Problem requirements =>
According to the article about the film "Pride and Glory," who plays Ray Tierney?
(Beginning of Selected excerpt)
“My father was a cop in New York City and he’s Irish — and I grew up in a home where that sort of Irish heritage had weight to it,” the Long Island native told the Irish Echo in a recent phone interview. “My mother was Italian, but for some reason [it was] the Irish part I identified with, [that] was a bigger part of my life. My dad became a cop and I was surrounded by that world. A lot of his friends were police officers and . . . I grew up listening to a lot of stories and witnessing a lot of things that happen in the world of police.”
O’Connor directed his latest film based on a screenplay he co-wrote with “Smokin’ Aces” and “Narc” scribe Joe Carnahan and based on a story O’Connor and his twin brother Greg hammered out with Robert Hopes. Greg O’Connor also served as a producer on the movie.
Although his knowledge of the world he was trying to recreate on screen gave him a sense of confidence, O’Connor said that he also felt a real sense of responsibility to his subjects to get everything right.
“Accountability is a word that I would use,” he said. “I never felt pressured. I think I would feel more pressure if I was trying to put something up on the screen I couldn’t relate to or that didn’t feel personal to me. This was something that was very much inside me and I was comfortable with it.
“But in regard to the accountability, I had a specific story to tell,” the director continued. “[Cops] are the litmus test. They are the stamp of approval on a film like this, and it was important to me that we get it right, that we capture the world, the language, [and] the behavior correctly. That was something we were all going for, and I surrounded myself with cops on this film because the authenticity was crucial.”
O’Connor, whose previous films include “Tumbleweeds” and “Miracle,” said he screened “Pride and Glory” for a group of cops in New York shortly after he finished the movie.
“They were all very pleased,” he recalled. “It felt good.”
In the movie, Jon Voight’s character, chief of Manhattan Detectives Francis Tierney, asks his detective son Ray, played by Edward Norton, to investigate an ambush that killed four city cops. The dead officers had served under Ray’s brother Francis Jr. (played by Noah Emmerich) and alongside his brother-in-law Jimmy Egan (played by Dublin-born Colin Farrell). As Ray digs deeper into the case, he learns more than he wants to — and finds his loyalty to both the department and his family greatly tested.
(End of Selected excerpt)
(Beginning of Supplied entries)
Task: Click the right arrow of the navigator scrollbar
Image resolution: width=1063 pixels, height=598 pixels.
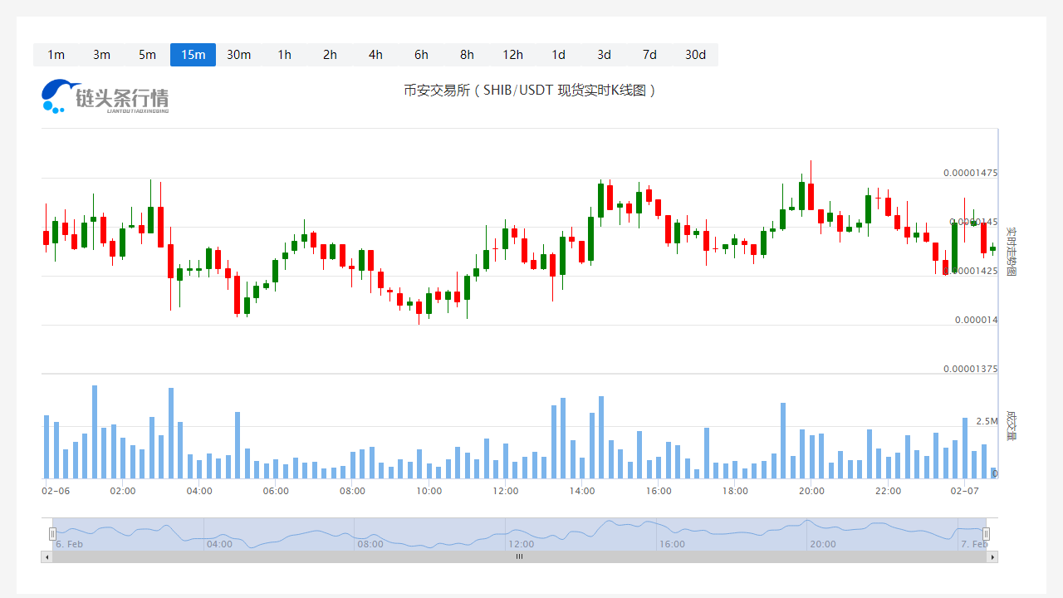Action: coord(992,557)
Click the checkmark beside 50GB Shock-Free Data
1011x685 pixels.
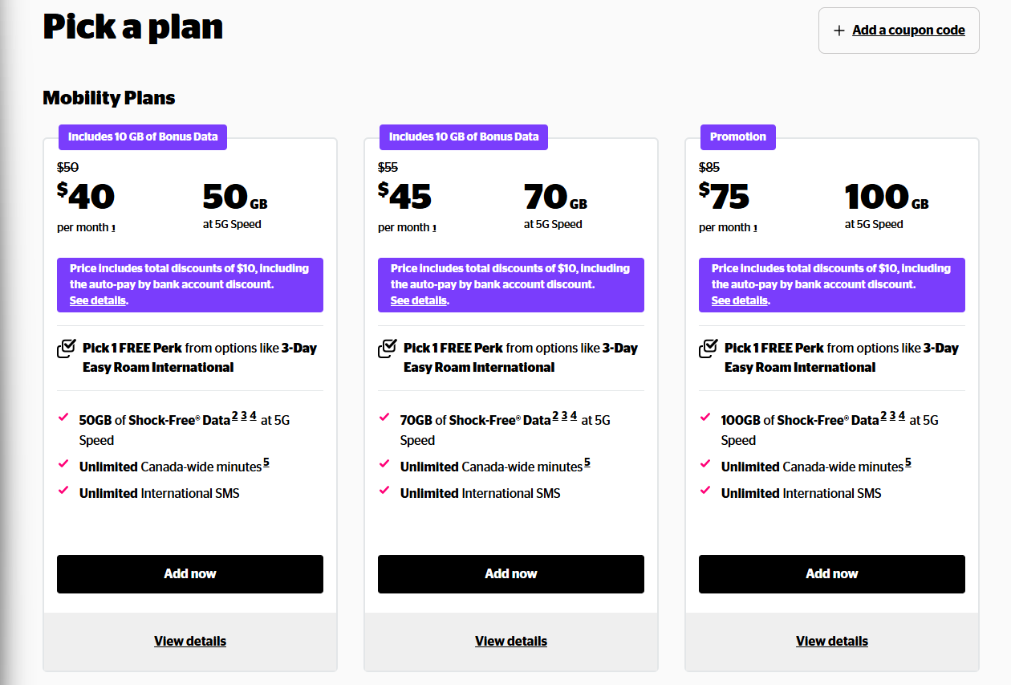63,418
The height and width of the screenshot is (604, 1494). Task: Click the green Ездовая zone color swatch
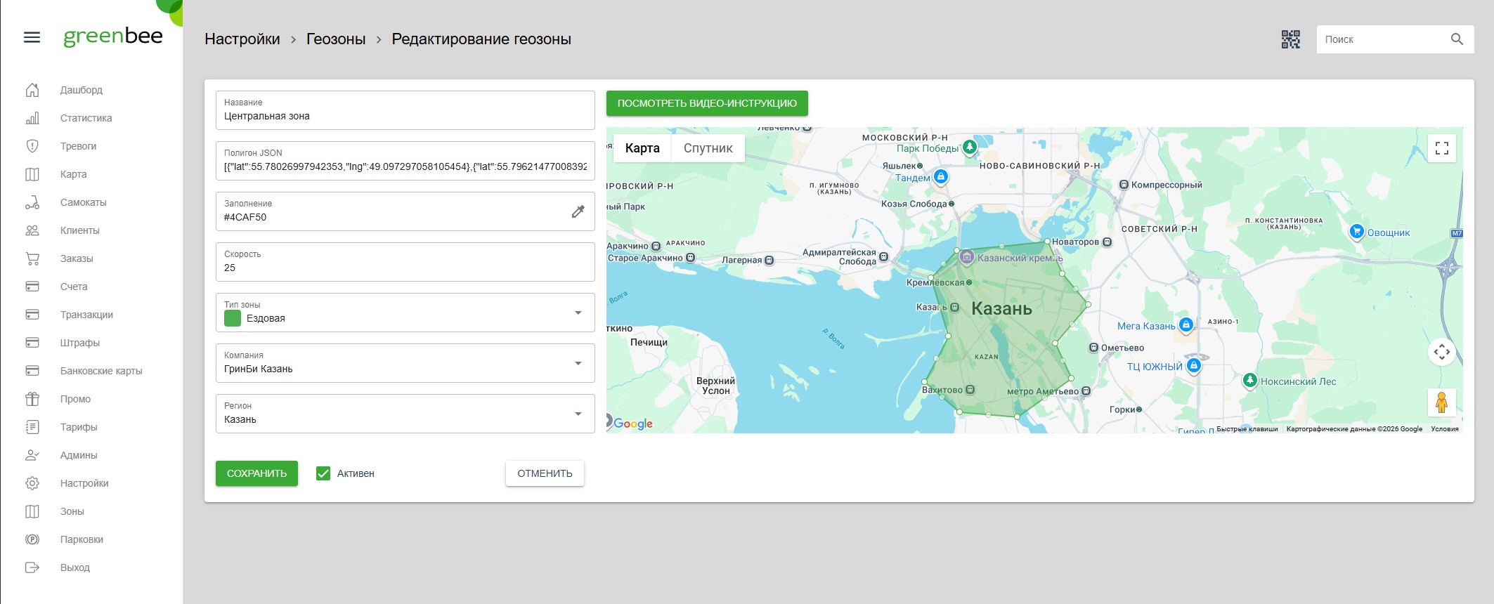pyautogui.click(x=233, y=318)
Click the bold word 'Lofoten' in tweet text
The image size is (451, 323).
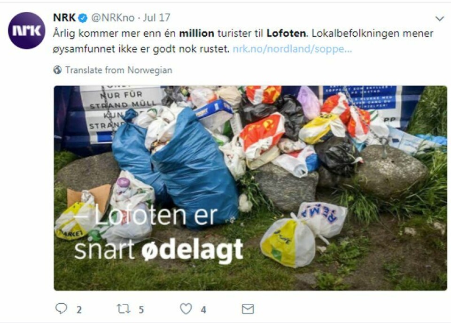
(End of Supplied entries)
The answer =>
Edward Norton